I am trying to pin down my lack of understanding in the following case, I know it must be something easy I am missing, so any pointers would be really appreciated.
I have a (finite) Galois field extension $K / F$. I also have another (finite) Galois extension $L / F$. I want to show that if $K \neq L$, then there is some non identity element in the Galois group of $L / F$ that acts trivially on $K$ (obviously assuming that $K,L$ are both contained in some field, and taking a lift of the automorphism to this field).
It seems straight forward, I want to say that we take some element $a \in L$ that is not in $K \cap L$. $L$ is Galois over $K \cap L$, so taking the min poly of $a$ over $K\cap L$ all the conjugates of $a$ are in $K$, but not in $L$. Take an element $\sigma$ of the Galois group of $L / L \cap K$ that acts on $a$, then this is non-trivial on $L$, but trivial on $K$. The nagging doubt I have is how to justify that it is trivial on $K$, i.e. does a lift of $\sigma$ necessarily fix $K$?

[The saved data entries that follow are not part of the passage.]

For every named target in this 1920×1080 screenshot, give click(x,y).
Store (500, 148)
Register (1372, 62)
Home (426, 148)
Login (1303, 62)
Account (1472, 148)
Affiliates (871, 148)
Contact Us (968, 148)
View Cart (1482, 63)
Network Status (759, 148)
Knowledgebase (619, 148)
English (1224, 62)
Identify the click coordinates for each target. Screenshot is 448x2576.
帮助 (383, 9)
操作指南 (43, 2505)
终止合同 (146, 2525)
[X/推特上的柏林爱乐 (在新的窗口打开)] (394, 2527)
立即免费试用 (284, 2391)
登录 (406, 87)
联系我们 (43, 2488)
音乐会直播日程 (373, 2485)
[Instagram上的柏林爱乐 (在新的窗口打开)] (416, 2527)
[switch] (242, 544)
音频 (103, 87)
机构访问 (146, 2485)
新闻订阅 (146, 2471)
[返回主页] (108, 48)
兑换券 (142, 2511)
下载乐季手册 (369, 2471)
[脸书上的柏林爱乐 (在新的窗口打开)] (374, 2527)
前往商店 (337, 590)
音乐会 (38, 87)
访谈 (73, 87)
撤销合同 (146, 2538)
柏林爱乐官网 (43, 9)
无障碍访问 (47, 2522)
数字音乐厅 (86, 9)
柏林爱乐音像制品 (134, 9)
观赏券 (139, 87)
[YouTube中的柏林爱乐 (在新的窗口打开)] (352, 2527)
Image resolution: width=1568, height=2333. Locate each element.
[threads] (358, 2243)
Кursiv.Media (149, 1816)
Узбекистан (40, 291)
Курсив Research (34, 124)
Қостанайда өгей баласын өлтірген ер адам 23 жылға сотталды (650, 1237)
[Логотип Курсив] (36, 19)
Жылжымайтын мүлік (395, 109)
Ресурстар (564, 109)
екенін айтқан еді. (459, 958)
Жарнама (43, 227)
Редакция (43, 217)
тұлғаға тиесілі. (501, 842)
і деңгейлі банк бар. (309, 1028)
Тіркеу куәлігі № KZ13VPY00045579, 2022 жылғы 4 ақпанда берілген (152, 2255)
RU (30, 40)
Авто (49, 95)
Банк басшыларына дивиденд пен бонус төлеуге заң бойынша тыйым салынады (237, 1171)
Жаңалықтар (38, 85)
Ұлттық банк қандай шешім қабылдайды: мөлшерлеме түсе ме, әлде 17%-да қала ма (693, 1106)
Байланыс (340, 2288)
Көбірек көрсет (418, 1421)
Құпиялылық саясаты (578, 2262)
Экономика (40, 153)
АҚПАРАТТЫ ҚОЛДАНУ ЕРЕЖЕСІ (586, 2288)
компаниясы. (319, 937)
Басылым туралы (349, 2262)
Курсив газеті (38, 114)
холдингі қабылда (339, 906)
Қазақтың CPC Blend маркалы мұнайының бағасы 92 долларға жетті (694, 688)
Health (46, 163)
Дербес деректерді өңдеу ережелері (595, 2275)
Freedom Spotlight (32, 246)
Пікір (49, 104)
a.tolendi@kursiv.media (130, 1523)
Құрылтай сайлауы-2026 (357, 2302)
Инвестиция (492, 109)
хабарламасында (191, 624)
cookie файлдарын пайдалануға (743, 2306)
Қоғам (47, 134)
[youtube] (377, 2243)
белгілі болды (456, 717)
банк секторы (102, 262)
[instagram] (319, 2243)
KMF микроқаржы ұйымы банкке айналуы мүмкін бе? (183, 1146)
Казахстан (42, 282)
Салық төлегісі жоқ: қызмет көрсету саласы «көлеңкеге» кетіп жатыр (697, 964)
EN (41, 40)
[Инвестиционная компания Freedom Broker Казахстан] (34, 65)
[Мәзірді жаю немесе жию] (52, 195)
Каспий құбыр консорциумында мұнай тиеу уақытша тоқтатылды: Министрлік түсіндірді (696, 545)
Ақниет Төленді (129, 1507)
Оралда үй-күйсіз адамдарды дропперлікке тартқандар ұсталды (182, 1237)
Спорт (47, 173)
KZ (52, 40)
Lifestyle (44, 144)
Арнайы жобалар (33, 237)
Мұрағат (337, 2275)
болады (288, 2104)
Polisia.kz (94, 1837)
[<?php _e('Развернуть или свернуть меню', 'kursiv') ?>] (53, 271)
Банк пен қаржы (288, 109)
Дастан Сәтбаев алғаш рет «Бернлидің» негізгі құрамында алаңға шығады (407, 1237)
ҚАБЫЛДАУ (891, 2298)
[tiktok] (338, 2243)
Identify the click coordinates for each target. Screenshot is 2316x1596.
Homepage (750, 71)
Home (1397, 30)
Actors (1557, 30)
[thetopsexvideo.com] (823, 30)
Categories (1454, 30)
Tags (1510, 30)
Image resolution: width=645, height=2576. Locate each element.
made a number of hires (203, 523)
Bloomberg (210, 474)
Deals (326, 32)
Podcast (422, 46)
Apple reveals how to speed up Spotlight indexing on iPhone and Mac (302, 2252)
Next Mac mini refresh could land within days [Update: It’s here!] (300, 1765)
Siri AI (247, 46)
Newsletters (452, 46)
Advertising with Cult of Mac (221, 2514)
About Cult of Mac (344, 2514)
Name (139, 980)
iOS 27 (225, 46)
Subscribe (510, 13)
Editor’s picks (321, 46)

Another way of phrasing this (using the notation above) is to consider the compositum $KL$, as both $K$ and $L$ are Galois over $F$ then the Galois group of $KL / F$ is the direct product $Gal(K / (K \cap L) \times Gal(L / (K \cap L))$. This implies that we can take $(id, \tau)$ for any non-trivial $\tau \in Gal(L / (K \cap L))$ and this element satisfies the condition of acting non-trivially on $L$, and as the identity on $K$.
The second argument seems sound, but from the first argument I am worried that I am missing some basic understanding that may come back to bite me. I would appreciate any suggestions as to what I am missing.
Thanks in advance
$\newcommand{\QQ}{\mathbb{Q}}$ Your confusion stems from the fact that your $\sigma$ is an automorphism of $L$, and if $K$ is not a subfield of $L$, then you can't ask if $\sigma$ fixes $K$. If you instead consider a lift of $\sigma$ to an automorphism of say $KL$, then the answer may be yes or no, depending on your choice of lift. As you say in your "second argument", taking any nontrivial $\tau\in\text{Gal}(L/L\cap K)$, the automorphism $(\text{id},\tau)$ is a lift of $\tau$ that fixes all of $K$. However, if $\rho$ is any automorphism of $K/L\cap K$, then $(\rho,\tau)$ is also a lift of $\tau$, which does not fix all of $K$.
Edit: For example, consider $F = \QQ, K = \QQ(\sqrt{2},\sqrt{3})$, $L = \QQ(\sqrt{2},\sqrt{5})$, then any automorphism of $KL = \QQ(\sqrt{2},\sqrt{3},\sqrt{5})$ is determined by how it acts on each of the three generators. For each one it can either fix it, or negate it, so you can easily see that the structure of the galois group of $KL/F$ is just $(\mathbb{Z}/2\mathbb{Z})^3$
In this situation $K\cap L = \QQ(\sqrt{2})$. You can consider the automorphism of $L$ sending $\sqrt{2}\mapsto\sqrt{2}, \sqrt{5}\mapsto-\sqrt{5}$. Lifting this to an automorphism of $KL$ is the same as choosing whether to send $\sqrt{3}$ to $\sqrt{3}$ or to $-\sqrt{3}$. This of course affects whether the lift acts trivially on $K$.